The task that has befallen the federal government will impose formidable and unanticipated burdens. HHS will have to create at least 25 front-end interfaces to take in users’ personal information, screen insurance schemes and itemize acceptable plans. It will also need to build systems to verify user identities, certify health plans that meet standards and provide ways for users to navigate the exchanges and apply, not just online but over the telephone and by conventional mail. Complicating the process still further, HHS cannot build a single system. Each exchange will have to account for that state’s insurance laws, a task that will require the federal authorities to come up to speed on local insurance markets in at least the 25 states which have balked on exchange building, and very likely more of them.

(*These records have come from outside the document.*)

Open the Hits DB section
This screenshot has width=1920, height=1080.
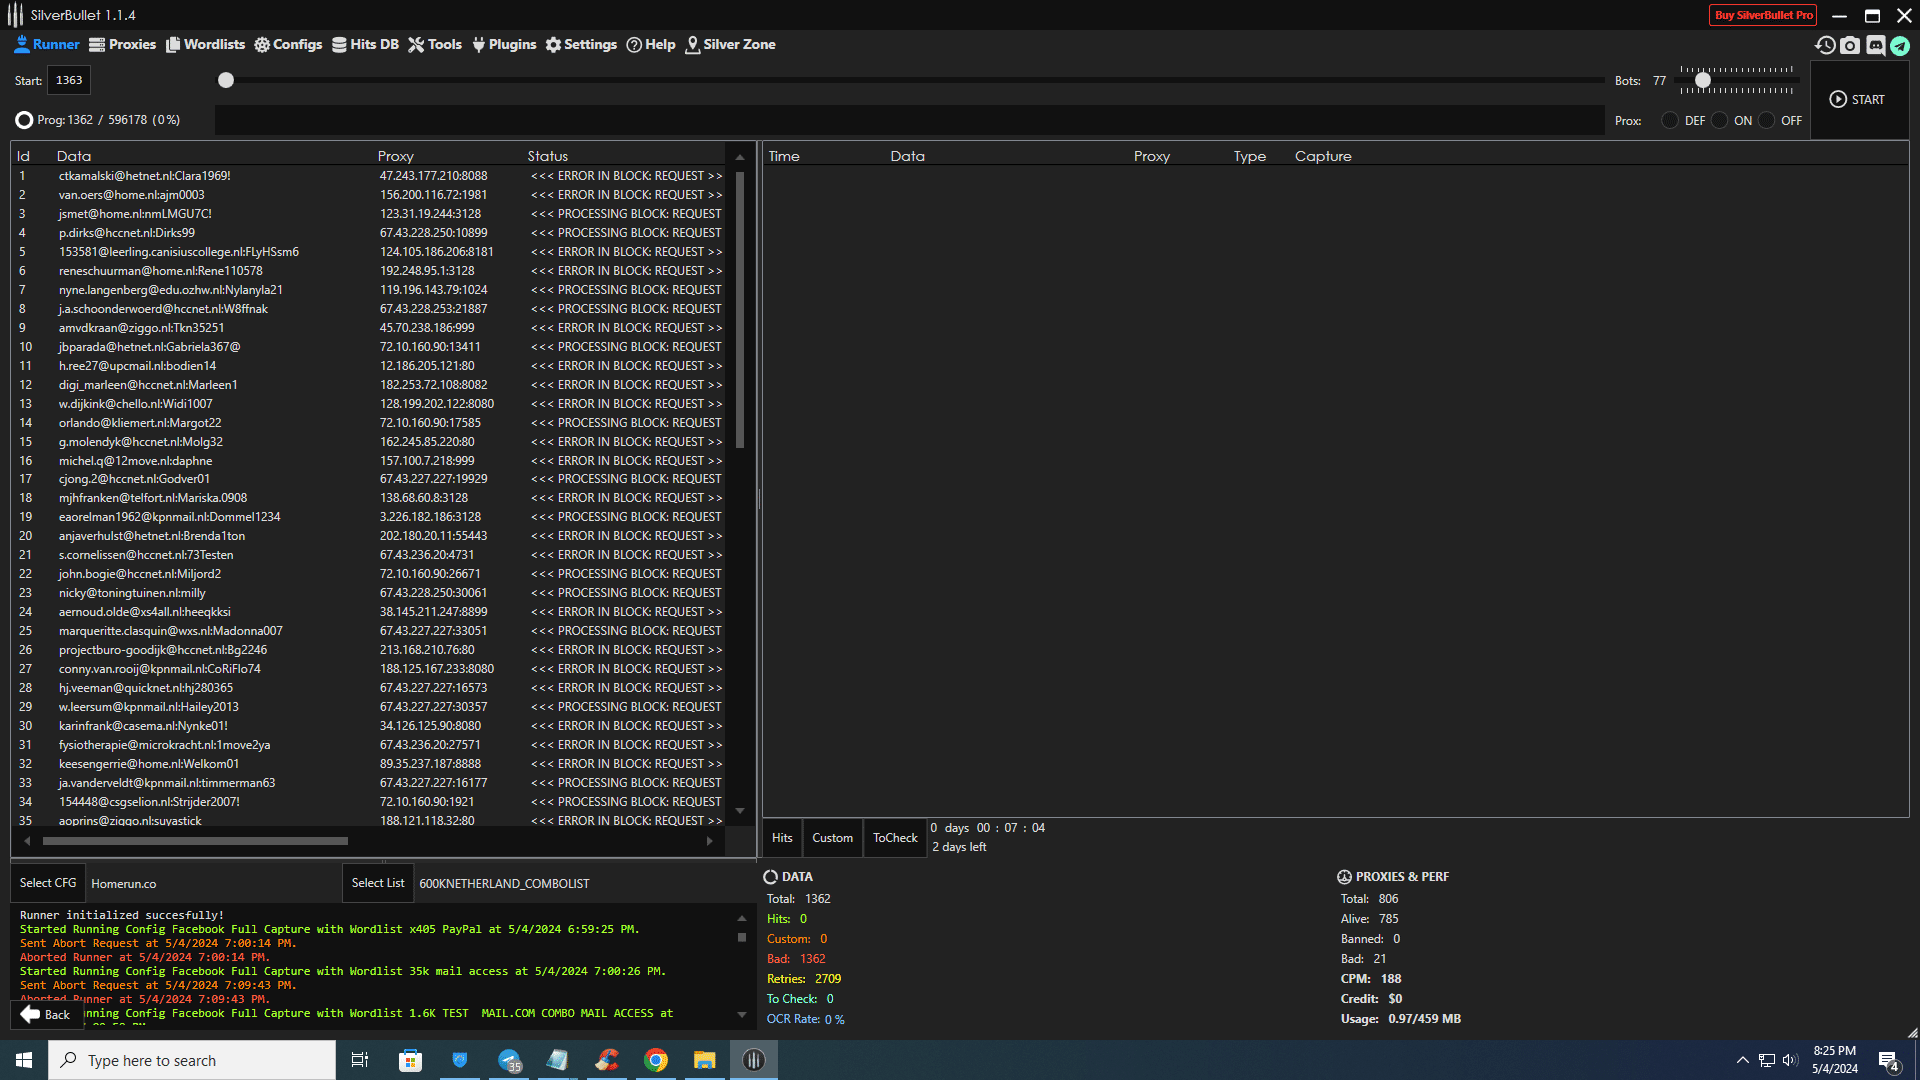(365, 44)
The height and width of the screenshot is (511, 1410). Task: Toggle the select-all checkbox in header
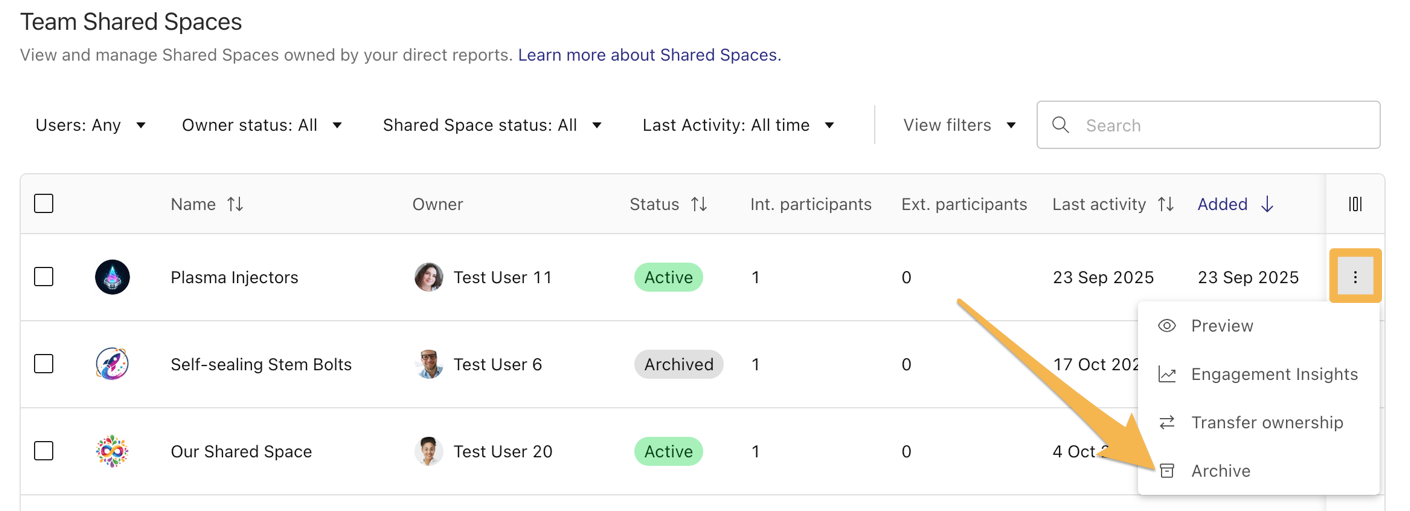pos(44,204)
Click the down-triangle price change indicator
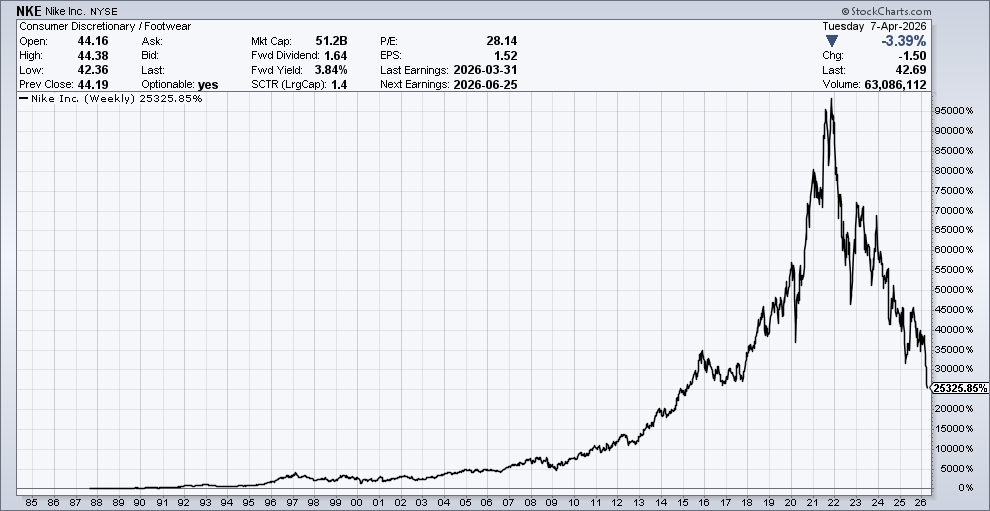This screenshot has height=511, width=990. click(x=831, y=41)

The overlap with Medicaid will complicate the effort further. Since the states control Medicaid eligibility and the Supreme Court has allowed states to opt out of federal requirements, the exchanges run by HHS will have to cope with Medicaid questions. They will likely have to ask users to fill out separate Medicaid applications, probably on a separate, state-administered site. There will be delays as users wait for the state authorities to determine their eligibility. Should they be rejected, they will have to return to federally run exchanges to make the mandated insurance purchase. Without diligent efforts, many users will become confused as to whether they qualify for Medicaid or must buy personal insurance. Such people could easily fall through the cracks of a federally run system and lose all medical coverage.

To protect against such hardships and set up the massive administrative machinery involved, HHS will have to do a tremendous amount of work in the year remaining before the exchanges are supposed to begin operations. The effort should quickly burn through the $1 billion budgeted to the department to implement Obamacare. It will undoubtedly have to tap budgets from other programs under its jurisdiction and perhaps even return to Congress for additional funding. Such a request will lead to more complexity. House Speaker John Boehner has already indicated that such funding requests will become a bargaining chip in the fiscal cliff negotiations as well as any subsequent fiscal debate.

HHS is under considerable pressure to get it right from the start. If Affordable Care is to work, it needs participation. There is a huge business risk, then, if the exchanges fail to work well for users or the IRS cannot track participation effectively or enforce compliance. As a policy analyst at Consumers Union noted: “Consumers are going to form an impression … based on the first year’s experience, and if you create a negative impression, it would take 10 years to overcome that.” That is not the outcome the administration wants for its “signature legislation.” Moreover, any level of dissatisfaction will almost certainly spark future legislative challenges for this already unpopular piece of legislative. Either way, the give-and-take, successes, failures and foibles of this year of implementation will surely affect investor perceptions, fears, expectations and pricing.